ED raids Kolkata premises in lottery case; BJP targets TMC
A warehouse of the lottery company at Michael Nagar in North 24 Parganas district was also raided by ED officials on Friday.
NEW DELHI: The Enforcement Directorate raided at least three places in Kolkata between Thursday night and Friday as part of its inter-state operation in which around 20 premises allegedly linked to lottery operator Santiago Martin, commonly known by the moniker “Lottery King”, were raided in several states, agency officials aware of the operation said.
“Two premises in the Lake Road area of south Kolkata are being searched since Thursday night by officials from Kerala. A huge sum of cash and records have been seized,” an ED official said on Friday evening on condition of anonymity.
A warehouse of the lottery company at Michael Nagar in North 24 Parganas district was also raided by ED officials on Friday.
ED officials said searches were being carried out in Tamil Nadu and Sikkim as well. The officials, who brought currency counting machines to the Lake Road premises, seized around ₹3 crore.
Martin’s office and home in Coimbatore and several premises in Chennai and other cities were raided since the early Thursday following the Madras High Court reopening a 2012 probe into alleged money laundering by the lottery operator.
Bengal’s opposition Bharatiya Janata Party (BJP) alleged that Trinamool Congress leaders as well as the state government received money from Martin’s company. Leader of the opposition in the legislative assembly, Suvendu Adhikari alleged that TMC received ₹600 crore in electoral bonds.

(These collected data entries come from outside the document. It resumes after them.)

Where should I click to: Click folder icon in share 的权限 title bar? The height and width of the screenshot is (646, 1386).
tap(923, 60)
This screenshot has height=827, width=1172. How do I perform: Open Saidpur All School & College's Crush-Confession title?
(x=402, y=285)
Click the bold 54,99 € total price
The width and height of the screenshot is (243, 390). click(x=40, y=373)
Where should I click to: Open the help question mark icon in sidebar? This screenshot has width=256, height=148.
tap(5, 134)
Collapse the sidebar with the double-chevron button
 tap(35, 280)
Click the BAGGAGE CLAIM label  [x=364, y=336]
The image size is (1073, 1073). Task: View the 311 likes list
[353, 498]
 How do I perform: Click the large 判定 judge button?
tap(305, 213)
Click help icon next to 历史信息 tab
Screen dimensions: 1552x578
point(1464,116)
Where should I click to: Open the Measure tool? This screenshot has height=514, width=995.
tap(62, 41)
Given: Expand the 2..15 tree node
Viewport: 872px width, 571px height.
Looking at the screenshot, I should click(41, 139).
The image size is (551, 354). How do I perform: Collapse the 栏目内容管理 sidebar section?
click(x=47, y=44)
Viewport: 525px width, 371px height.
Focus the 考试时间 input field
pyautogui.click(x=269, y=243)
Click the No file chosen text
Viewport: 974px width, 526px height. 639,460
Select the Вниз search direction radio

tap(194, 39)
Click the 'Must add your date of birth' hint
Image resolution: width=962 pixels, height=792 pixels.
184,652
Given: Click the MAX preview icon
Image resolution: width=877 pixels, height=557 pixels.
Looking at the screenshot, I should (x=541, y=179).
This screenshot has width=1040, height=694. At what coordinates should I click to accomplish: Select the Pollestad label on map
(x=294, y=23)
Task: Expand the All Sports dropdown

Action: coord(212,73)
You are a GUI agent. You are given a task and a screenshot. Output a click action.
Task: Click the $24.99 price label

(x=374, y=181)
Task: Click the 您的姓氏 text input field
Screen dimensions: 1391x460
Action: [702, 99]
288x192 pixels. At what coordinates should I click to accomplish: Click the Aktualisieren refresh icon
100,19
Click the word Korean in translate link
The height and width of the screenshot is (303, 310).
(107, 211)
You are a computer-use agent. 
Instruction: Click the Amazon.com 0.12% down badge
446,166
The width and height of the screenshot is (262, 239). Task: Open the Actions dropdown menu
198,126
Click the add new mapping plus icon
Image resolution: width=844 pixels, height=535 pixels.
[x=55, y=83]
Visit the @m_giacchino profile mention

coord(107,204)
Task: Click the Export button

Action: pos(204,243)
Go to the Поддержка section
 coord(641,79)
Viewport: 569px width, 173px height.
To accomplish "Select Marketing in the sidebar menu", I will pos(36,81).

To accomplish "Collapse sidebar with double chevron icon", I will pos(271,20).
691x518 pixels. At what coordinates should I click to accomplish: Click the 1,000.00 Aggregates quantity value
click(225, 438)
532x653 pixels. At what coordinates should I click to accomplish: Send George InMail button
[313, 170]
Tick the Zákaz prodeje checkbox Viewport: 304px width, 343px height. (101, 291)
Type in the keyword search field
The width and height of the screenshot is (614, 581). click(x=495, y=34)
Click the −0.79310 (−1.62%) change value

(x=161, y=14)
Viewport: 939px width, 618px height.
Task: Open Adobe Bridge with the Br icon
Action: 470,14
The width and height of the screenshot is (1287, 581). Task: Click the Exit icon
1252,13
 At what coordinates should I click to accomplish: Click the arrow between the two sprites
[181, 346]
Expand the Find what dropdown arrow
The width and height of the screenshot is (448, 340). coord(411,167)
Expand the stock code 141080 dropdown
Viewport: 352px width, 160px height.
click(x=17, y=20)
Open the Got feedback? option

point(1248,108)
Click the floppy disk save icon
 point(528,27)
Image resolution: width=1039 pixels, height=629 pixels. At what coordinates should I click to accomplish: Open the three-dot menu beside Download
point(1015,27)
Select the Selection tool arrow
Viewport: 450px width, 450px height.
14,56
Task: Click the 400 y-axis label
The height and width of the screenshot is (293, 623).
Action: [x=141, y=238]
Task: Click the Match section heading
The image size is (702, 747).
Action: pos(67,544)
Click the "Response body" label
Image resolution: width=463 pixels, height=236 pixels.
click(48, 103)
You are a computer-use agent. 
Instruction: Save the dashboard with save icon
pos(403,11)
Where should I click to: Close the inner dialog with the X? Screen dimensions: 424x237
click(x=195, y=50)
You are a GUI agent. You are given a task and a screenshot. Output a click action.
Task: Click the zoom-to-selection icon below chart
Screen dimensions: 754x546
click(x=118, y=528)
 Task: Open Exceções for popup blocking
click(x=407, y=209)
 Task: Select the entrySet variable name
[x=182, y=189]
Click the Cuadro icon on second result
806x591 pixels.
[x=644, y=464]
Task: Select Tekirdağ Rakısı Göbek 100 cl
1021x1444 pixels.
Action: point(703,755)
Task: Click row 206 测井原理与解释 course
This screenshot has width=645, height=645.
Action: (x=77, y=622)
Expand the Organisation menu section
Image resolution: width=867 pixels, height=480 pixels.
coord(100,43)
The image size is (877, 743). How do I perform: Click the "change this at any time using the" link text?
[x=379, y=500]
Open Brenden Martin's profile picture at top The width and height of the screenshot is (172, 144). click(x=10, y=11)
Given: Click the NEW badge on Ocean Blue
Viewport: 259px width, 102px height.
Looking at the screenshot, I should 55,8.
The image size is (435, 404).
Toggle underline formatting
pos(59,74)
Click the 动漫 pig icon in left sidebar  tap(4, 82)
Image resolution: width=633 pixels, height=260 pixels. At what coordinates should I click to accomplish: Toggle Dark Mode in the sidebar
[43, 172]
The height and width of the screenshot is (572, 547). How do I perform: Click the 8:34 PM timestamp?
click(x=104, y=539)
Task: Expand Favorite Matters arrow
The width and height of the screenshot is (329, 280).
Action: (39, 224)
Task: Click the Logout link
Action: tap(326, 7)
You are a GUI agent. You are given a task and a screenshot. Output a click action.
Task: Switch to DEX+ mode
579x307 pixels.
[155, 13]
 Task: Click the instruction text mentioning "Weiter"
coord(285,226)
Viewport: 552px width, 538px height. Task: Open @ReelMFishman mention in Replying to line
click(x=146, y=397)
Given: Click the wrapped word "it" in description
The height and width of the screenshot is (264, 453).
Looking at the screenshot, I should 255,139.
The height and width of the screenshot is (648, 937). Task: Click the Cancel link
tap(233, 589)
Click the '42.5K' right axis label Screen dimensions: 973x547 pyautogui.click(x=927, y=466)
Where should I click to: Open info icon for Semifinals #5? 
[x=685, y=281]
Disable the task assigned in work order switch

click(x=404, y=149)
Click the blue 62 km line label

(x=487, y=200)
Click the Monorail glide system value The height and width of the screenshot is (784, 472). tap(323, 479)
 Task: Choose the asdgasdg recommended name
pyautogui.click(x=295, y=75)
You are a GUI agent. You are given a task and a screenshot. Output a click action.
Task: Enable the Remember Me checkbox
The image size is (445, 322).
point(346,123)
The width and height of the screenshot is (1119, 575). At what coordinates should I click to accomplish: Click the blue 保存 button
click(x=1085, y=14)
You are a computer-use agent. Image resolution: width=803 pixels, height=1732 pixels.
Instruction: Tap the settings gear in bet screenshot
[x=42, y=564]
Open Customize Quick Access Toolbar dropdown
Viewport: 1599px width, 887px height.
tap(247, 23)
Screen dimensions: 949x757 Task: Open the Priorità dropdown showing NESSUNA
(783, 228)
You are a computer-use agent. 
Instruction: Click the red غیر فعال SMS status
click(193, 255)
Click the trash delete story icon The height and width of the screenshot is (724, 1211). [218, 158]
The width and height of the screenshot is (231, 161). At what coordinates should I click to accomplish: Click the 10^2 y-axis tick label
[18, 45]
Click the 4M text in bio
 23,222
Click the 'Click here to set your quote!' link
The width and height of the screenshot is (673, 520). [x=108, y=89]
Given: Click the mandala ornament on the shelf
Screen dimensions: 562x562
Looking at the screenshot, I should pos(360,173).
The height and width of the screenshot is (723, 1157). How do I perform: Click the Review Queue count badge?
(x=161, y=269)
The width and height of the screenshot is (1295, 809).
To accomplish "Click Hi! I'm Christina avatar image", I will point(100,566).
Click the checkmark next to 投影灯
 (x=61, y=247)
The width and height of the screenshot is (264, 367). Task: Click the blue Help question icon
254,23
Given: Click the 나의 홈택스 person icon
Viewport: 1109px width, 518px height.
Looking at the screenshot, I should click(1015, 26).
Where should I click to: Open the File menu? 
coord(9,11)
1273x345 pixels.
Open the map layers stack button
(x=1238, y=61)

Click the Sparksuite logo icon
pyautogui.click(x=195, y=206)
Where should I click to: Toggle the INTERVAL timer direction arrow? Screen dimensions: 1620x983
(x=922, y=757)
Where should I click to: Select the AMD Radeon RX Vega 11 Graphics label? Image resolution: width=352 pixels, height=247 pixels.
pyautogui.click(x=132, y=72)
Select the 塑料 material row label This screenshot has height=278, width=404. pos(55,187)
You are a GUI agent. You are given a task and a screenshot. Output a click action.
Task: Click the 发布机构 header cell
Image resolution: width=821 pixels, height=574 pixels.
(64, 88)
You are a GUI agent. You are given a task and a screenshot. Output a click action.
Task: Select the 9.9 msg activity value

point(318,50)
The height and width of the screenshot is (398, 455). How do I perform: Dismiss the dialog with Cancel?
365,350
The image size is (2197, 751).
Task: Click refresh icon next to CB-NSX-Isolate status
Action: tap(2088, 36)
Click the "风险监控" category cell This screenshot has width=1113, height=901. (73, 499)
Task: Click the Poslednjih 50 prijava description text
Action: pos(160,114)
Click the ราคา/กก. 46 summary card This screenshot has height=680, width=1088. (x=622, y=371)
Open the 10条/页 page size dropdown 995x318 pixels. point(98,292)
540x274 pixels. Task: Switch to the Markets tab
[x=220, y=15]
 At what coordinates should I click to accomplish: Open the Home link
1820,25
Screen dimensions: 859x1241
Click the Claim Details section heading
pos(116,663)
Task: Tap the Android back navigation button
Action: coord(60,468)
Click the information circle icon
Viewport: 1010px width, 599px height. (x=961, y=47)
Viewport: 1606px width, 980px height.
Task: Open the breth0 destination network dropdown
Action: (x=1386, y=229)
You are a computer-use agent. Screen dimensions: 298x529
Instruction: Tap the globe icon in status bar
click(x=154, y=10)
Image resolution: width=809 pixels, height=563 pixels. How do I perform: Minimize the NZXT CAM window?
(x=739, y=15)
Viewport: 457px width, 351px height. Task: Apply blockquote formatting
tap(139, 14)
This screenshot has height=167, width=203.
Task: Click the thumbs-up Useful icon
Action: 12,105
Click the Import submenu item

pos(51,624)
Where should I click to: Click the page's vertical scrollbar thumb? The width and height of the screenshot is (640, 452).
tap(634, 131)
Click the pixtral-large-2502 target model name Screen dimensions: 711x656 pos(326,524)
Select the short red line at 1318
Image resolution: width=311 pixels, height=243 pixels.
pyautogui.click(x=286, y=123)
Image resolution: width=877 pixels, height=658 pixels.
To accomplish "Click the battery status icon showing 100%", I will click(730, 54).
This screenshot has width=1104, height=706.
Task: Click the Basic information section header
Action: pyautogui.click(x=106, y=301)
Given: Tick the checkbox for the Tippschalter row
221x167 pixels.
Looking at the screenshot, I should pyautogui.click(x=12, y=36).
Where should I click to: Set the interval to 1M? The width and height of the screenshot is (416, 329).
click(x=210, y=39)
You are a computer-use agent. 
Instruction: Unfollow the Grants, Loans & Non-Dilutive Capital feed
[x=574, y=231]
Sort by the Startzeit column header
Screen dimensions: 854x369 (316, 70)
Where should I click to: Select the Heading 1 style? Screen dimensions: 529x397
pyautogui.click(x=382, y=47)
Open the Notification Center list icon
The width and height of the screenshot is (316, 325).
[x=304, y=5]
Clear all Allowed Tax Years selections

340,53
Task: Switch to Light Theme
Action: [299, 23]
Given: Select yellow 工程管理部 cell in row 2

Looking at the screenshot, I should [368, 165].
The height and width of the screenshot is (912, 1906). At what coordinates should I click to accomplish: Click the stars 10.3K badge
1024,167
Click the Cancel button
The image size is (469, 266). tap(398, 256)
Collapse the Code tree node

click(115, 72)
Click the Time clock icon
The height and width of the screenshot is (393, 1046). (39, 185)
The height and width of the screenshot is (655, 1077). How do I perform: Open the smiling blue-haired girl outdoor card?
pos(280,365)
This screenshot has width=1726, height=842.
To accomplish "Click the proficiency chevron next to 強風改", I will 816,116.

“The TMC government has been given ₹4,000 crore by the lottery company as tax and the party received ₹600 crore in electoral bonds. The lottery operation is a scam. The top prizes are announced on unsold tickets which are given to TMC leaders,” Adhikari told the media.
“TMC’s Birbhum district unit president Anubrata Mondal, his daughter and relatives of at least two other leaders received the first prize. The TMC government has stopped the state’s own lottery agencies to let the money launderers operate” Adhikari added.
Mondal was recently released on bail from Tihar jail in the cattle smuggling case.
The Central Bureau of Investigation (CBI) is already investigating whether Modal procured a prize-winning ticket in 2021 to launder proceeds from the cattle smuggling operation.
ED is running a parallel probe into the lottery company’s operations in Bengal after relatives of two other TMC leaders won the first prize of ₹1 crore in 2022.
A CBI officer said records showed that Mondal got the first price in a draw held on December 7, 2021. He was declared winner of ₹1 crore against ticket No 89H54045 priced at ₹6. However, when the lottery company published a newspaper advertisement in January 2022 with Mondal’s photograph, announcing that he had won the first prize, he issued a denial. “I am not aware of any such thing,” Mondal said in January 2022. He was arrested seven months later in the cattle smuggling case.
TMC spokesperson Kunal Ghosh dismissed Adhikari’s allegation.
“Anyone can buy a lottery ticket and win a prize. The leader of the opposition appears to be an expert in money laundering. He should go to ED and become a witness instead of making up stories,” Ghosh said.